Twenty years after losing in the final to Mike McCoy, Jamie Slonis claimed the senior championship flight, surviving a 19-hole bout against Gene Elliott. Slonis, a frequent Crump competitor, turned 55 last fall and was debuting in the senior flight. He rolled in his first two matches, winning by 8-and-7 and 7-and-6 scores, before running into Elliott in the final.
“Fairways and greens,” is how Slonis described his round against Elliott. The match was back and forth all day; the first halved hole did not take place until the ninth. Slonis won after Elliott missed the green left on the first playoff hole. Slonis hit what he called “one of my best shots ever,” landing an 8-iron 7 feet from the pin. Elliott conceded the birdie putt and the win.
Other flight winners: Gregor Orlando (championship second flight), Taylor Wood (third flight) and Robert Gerwin (senior second flight).
RESULTS
Christopher Devlin won the overall title and the mid-master division at the revamped Trans-Miss Mid-Master and Mid-Amateur Championship, played last week at Brasada Ranch Canyons Golf Club in Bend, Oregon.
Devlin, a native of Ireland who lives in Birmingham, Alabama, posted rounds of 63-67-66 for a 20-under-par 196, 14 strokes ahead of Carson Pilcher of Atlanta, Georgia, in the mid-master division. Chris Thayer of Golden, Colorado, finished third at 3-under 213.
Devlin’s score was also good enough for a nine-shot win for the overall tournament title.

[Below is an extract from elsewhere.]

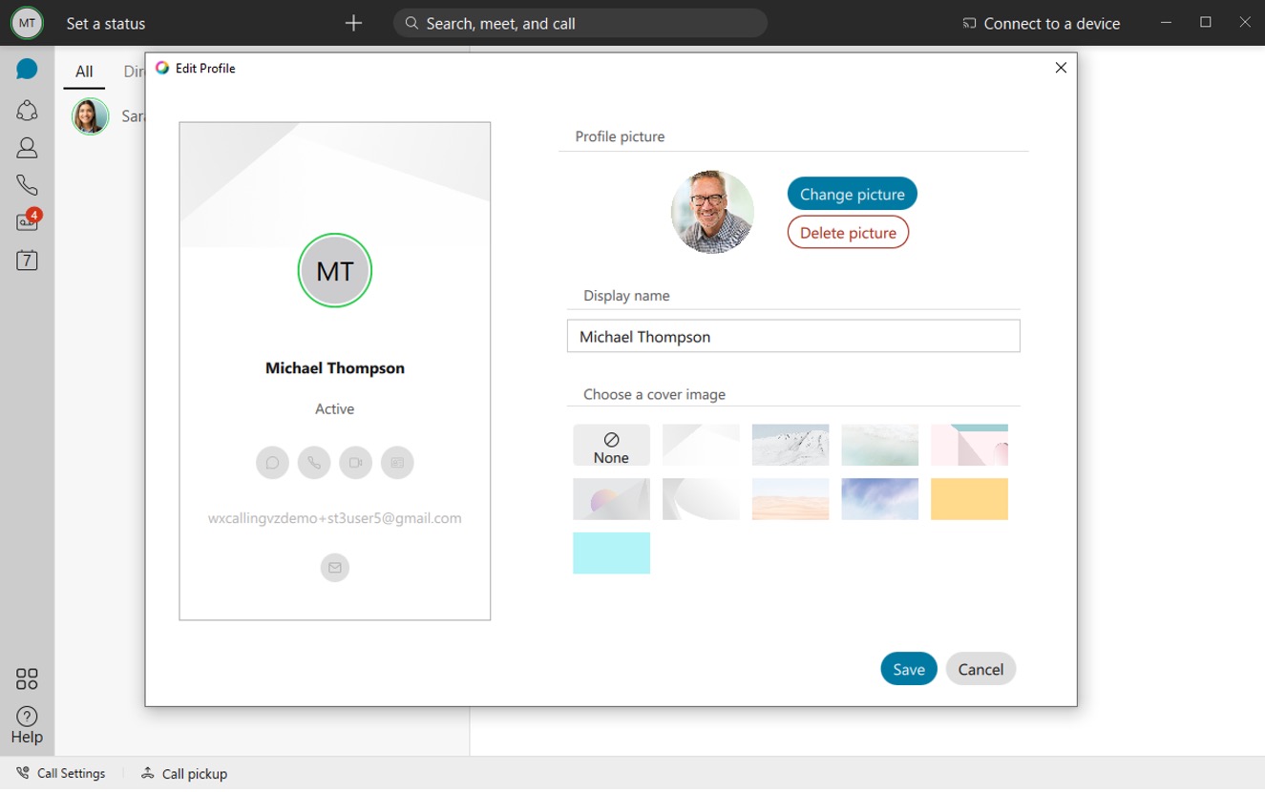Open the Contacts list
Image resolution: width=1265 pixels, height=792 pixels.
[x=27, y=147]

Paul Mitzel of Gig Harbor, Washington, finished second at 11-under 205 in the overall competition and won the mid-amateur division.

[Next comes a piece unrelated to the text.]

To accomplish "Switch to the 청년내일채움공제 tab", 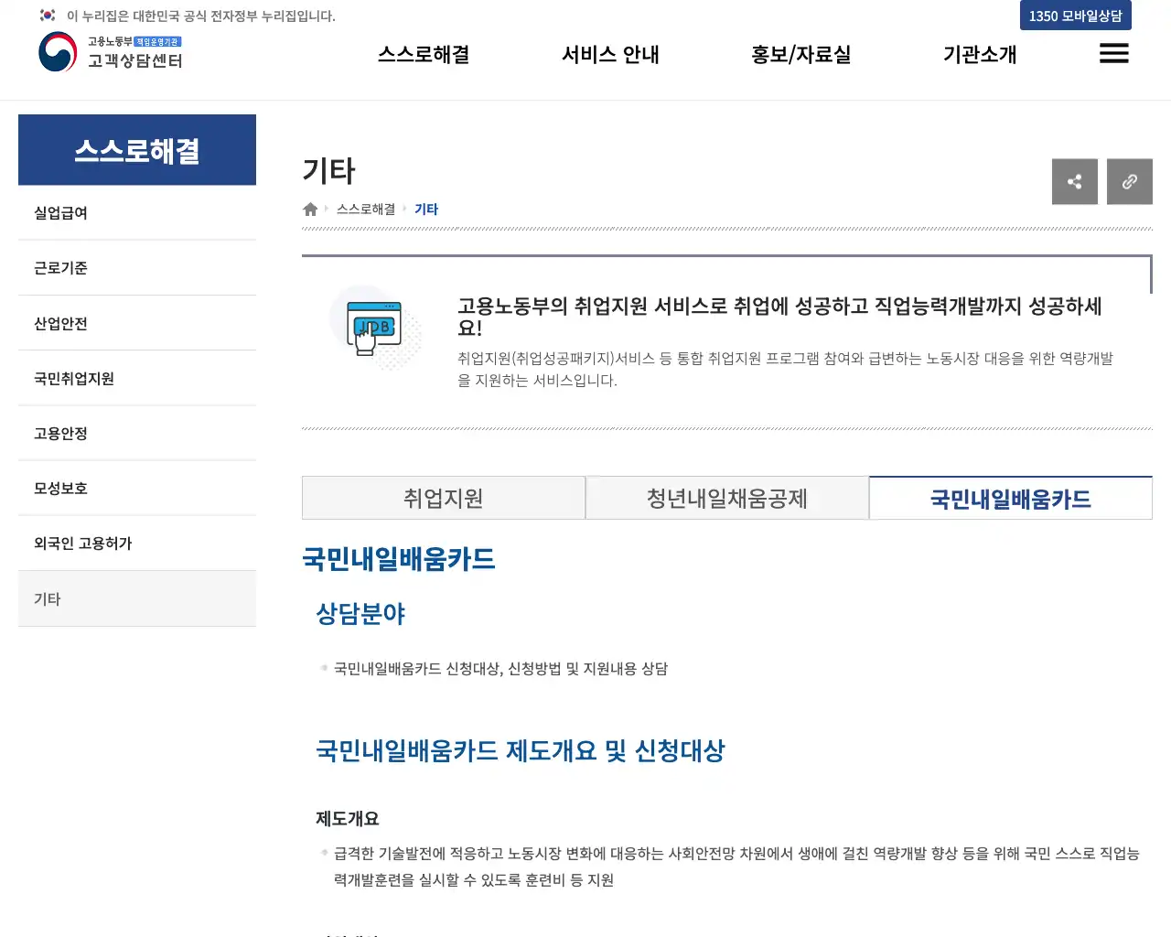I will tap(727, 498).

Nearing his 50th birthday, Devlin now must decide about heading to the PGA Tour Champions.
The mid-master had been a division of the Trans-Miss Senior for many years, but with the expansion of the senior division and the increasing demand among the 40-plus-year-olds, the event was spun off into its own championship, and a mid-amateur flight was added. Both flights played from the same tees.